▶ [Instructions to follow] Starting at the line that contains "Click Private earnings", write out every line through the end of the records exactly as it stands, and leave out all pictures.

▶ [Raw data]

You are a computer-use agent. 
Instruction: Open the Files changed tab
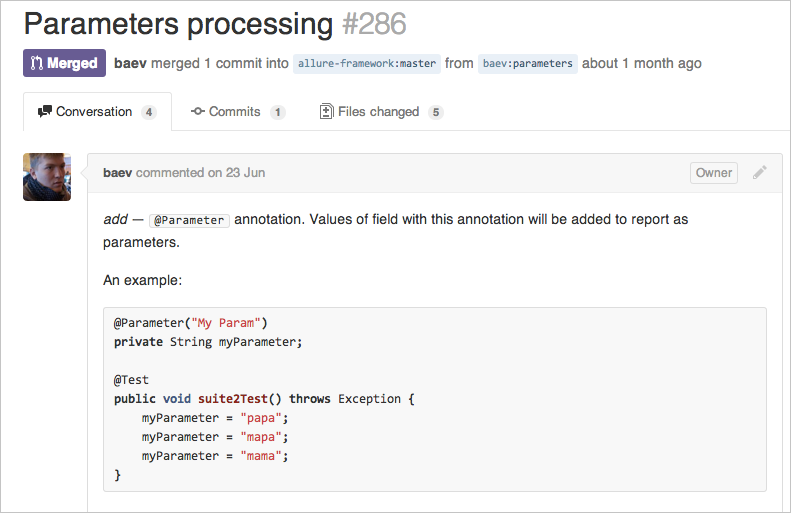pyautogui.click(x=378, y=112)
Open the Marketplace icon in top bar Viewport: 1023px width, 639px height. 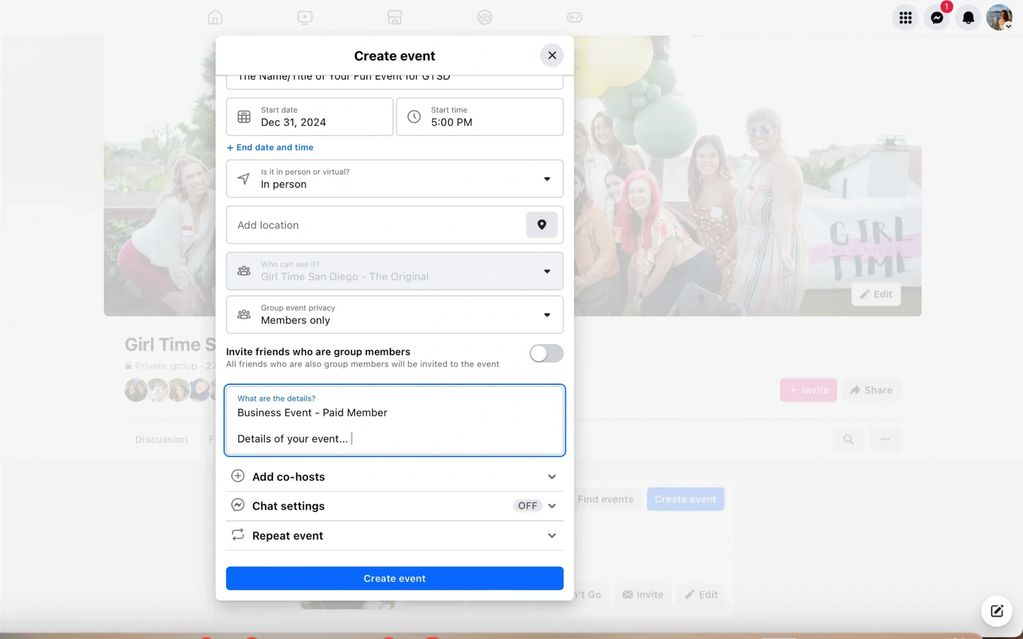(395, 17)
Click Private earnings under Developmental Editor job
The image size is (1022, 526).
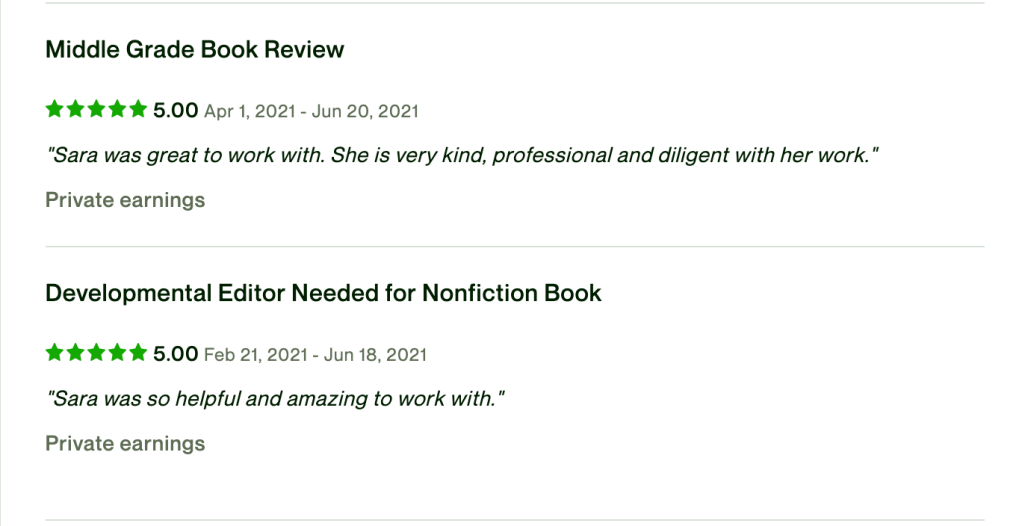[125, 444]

▶ [Reply]
Click Private earnings under Developmental Editor job
The image size is (1022, 526).
[125, 444]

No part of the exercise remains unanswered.